BTS 的神話如今人盡皆知:2010 年,當時還是首爾小廠牌的 Big Hit Entertainment 簽下 16 歲的 RM,其時他已在當地地下嘻哈圈小有名氣。隨後,同樣在地下音樂圈活躍的詞曲創作者兼饒舌歌手 Suga,以及從街頭舞者轉型饒舌歌手的 J-Hope 也陸續加入。公司發現巨大的商業潛力後,決定改變計畫,將這個嘻哈三人組合轉型為 K-pop 男團,最終打造出獨特的七人陣容,將地下饒舌的叛逆與傳統偶像團體的流行魅力結合。

主修表演的 Jin 不但獲得「世界級美男」稱號,最終亦證明了自己同樣是位兼具實力的歌手;隊中的「忙內」且多才多藝的 Jung Kook 極速成長,成為全能型藝人;V 則以渾厚的男中音與模特兒般的外貌,為團體增添國際辨識度;Jimin 作為受過專業訓練的舞者,帶來獨特的表演技巧與高音演唱。短短幾年間,這支本來寂寂無名的男團,其影響力遍佈全球並跨越地域及語言界線,成為現象級韓國天團,讓韓國三大娛樂公司——SM、YG、JYP——的其他男團倍感壓力。
在洛杉磯的那兩個月,年近 30 的他們再次成為室友,日復一日地工作,只為了打造出最好的專輯。他們像年少時一樣拼搏,不怕艱辛地恍如尋找埋於地底深處的金礦一樣。RM 說:「我覺得我們找到對的方向!」他指的是近六年來首發的第五張專輯,還有規模龐大的世界巡演。這無疑是近年音樂史上最備受期待的回歸,令樂迷們既狂熱又興奮,熱度大概只有 1960 年貓王從軍兩年後退伍時可以媲美。
《GQ》與 BTS 在距離首爾一小時車程的工作室見面,這是他們自 2022 年宣布暫停活動後首次合體接受訪問,我們立刻被他們之間的默契所打動——那種一起經歷過很多、最後沉澱成讓人安心的默契。去年 12 月,RM 在 Hybe 的社群平台 Weverse 上直播,向粉絲坦承自己在回歸前,有過無數次解散退出的念頭。那場直播在 ARMY(Adorable Representative M.C. for Youth,BTS 的粉絲群)中掀起了騷動。

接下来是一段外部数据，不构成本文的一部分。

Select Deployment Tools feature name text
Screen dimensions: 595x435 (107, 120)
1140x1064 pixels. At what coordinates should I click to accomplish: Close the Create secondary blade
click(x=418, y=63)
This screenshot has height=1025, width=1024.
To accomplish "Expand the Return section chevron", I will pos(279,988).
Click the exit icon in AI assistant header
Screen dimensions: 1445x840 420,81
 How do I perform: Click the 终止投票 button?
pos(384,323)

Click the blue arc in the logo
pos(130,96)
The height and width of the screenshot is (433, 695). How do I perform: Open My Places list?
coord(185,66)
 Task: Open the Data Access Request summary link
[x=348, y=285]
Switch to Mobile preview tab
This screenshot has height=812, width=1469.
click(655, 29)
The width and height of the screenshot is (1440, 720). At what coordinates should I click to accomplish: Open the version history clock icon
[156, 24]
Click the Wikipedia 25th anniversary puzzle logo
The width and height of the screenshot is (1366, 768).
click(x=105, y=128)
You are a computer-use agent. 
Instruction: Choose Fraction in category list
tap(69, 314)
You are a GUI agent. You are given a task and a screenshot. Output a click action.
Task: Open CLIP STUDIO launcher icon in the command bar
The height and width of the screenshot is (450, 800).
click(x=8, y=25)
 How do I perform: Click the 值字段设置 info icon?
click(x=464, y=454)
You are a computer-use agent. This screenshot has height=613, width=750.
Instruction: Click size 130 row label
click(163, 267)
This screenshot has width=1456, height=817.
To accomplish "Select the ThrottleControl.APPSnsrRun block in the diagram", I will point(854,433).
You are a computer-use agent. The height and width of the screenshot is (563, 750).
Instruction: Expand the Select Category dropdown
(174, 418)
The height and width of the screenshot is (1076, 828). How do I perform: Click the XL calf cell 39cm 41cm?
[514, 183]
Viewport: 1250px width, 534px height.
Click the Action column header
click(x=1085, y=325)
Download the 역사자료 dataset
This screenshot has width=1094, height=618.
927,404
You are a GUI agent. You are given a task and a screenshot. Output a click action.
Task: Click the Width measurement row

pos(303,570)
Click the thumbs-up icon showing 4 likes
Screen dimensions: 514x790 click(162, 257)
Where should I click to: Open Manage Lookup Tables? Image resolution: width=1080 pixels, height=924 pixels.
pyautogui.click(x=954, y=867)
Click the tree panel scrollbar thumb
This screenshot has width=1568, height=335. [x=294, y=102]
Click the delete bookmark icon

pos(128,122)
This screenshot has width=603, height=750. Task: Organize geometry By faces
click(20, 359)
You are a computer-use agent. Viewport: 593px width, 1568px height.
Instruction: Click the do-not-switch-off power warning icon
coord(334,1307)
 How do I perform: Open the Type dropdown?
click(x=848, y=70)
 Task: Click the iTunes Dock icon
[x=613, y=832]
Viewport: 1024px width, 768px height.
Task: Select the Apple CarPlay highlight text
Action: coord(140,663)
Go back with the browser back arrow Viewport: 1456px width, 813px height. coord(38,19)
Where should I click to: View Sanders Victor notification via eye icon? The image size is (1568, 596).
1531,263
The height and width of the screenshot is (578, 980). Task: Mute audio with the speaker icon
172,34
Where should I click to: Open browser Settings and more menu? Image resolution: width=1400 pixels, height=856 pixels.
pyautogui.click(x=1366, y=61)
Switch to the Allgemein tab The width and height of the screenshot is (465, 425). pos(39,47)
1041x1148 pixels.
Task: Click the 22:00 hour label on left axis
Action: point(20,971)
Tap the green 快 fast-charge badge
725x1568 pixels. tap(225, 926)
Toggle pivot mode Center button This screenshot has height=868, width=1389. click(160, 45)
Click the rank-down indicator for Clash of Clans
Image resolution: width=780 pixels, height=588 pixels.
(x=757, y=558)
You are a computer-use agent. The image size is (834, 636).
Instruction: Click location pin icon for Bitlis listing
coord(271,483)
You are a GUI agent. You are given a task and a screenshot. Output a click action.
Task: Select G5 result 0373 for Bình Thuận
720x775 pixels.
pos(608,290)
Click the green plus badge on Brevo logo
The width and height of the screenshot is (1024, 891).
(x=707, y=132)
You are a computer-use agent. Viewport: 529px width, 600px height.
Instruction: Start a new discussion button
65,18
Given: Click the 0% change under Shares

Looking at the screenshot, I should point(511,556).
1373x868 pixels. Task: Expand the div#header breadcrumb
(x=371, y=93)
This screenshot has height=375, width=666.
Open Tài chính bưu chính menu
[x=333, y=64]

他在直播中坦言:「個人壓力非常大,從上個月開始,我甚至因此而失眠。我在想是不是該找醫生開安眠藥處方⋯⋯我已經想過幾千次,對團隊來說是解散或是繼續休團比較好?」
這種壓力完全可以理解,因為賭注實在太高。距離上一張專輯已接近六年,BTS——Bangtan Sonyeondan(防彈少年團),後來演變為 Beyond the Scene——能否交出一張符合樂迷長久期待的作品?距離上次團體表演近四年,他們在舞台的魔力還在嗎?抑或,獨立發展的時期已經改變了他們,讓回歸變得更困難?在某種意義來說,他們肩負着將韓國音樂推向全球,甚至整個國家的期望,以及背負全球 ARMY 的熱情。
整個訪談大部分時間透過翻譯進行,RM 那場令全球 ARMY 「崩潰」的 Weverse 直播自然成為話題。RM笑說:「因為那場直播,我有了很多表情包了。」但,其他成員當時又在想甚麼呢?
「其實我們沒有人完整看過那場直播。」V 說。
「我們只刷到 YouTube Shorts 或 Reels 中的短片。」Jin 說。
「我們天天都像兄弟一樣黏在一起,看彼此的直播很奇怪吧!」Suga 說。
「我覺得那是 RM 對 ARMY 表達愛的一種方式,你能看出他對團體、對 ARMY的情感有多深。能這樣赤裸、坦誠地說出來,很像 RM 會做的事。」Jimin 說。
「RM 就是這個團體的核心,他是隊長,所以壓力肯定比我們其他人都大。我平常沒甚麼壓力,但他真的背負了很多。」V 說。
RM 被隊友的話感動,望着另外六人道:「真的很暖!我愛他們。」
他們的親密無間,彼此相處非常放鬆。Jimin 會捏 Jin 的脖子;Jin 會調皮地拍 Jimin 的腿。Jung Kook 坐下來,前面放了兩顆橘子和幾包薯片,一邊回答問題,一邊吃得津津有味。另一邊廂,V 則意識到這次重聚的特別意義,拿起手機到處拍照。
一如 BTS 的風格,面對 RM 直播引發的種種情緒,他們兄弟間慣常以互相調笑的方式處理。Jimin說:「我們不是那種會互相安慰的類型,通常就是嘲笑那個人,逗他笑、讓他忘記煩惱……也會一起喝酒。」

V 坦言:「雖然當面開他玩笑,但背後其實也會偷偷掉眼淚。」RM 則笑說:「他們就是這樣的一群男生,遇到這種事就是以這樣的方式處理,把它變成表情包,假裝甚麼事都沒發生就好。」
顯而易見,對 BTS 來說,人多就是力量。即使是頂着回歸的沉重壓力,也能以笑話與兄弟間的鬥嘴來緩解。訪談中,Jimin 突然浮誇地脫去外套,露出緊貼着精瘦身材的背心,彷彿在掙脫某種束縛。Jung Kook 隨即大叫:「Sexy!」Jimin 一臉得戚地展示手臂肌肉、二頭肌的線條,把隊友從嚴肅的討論中拉回現實。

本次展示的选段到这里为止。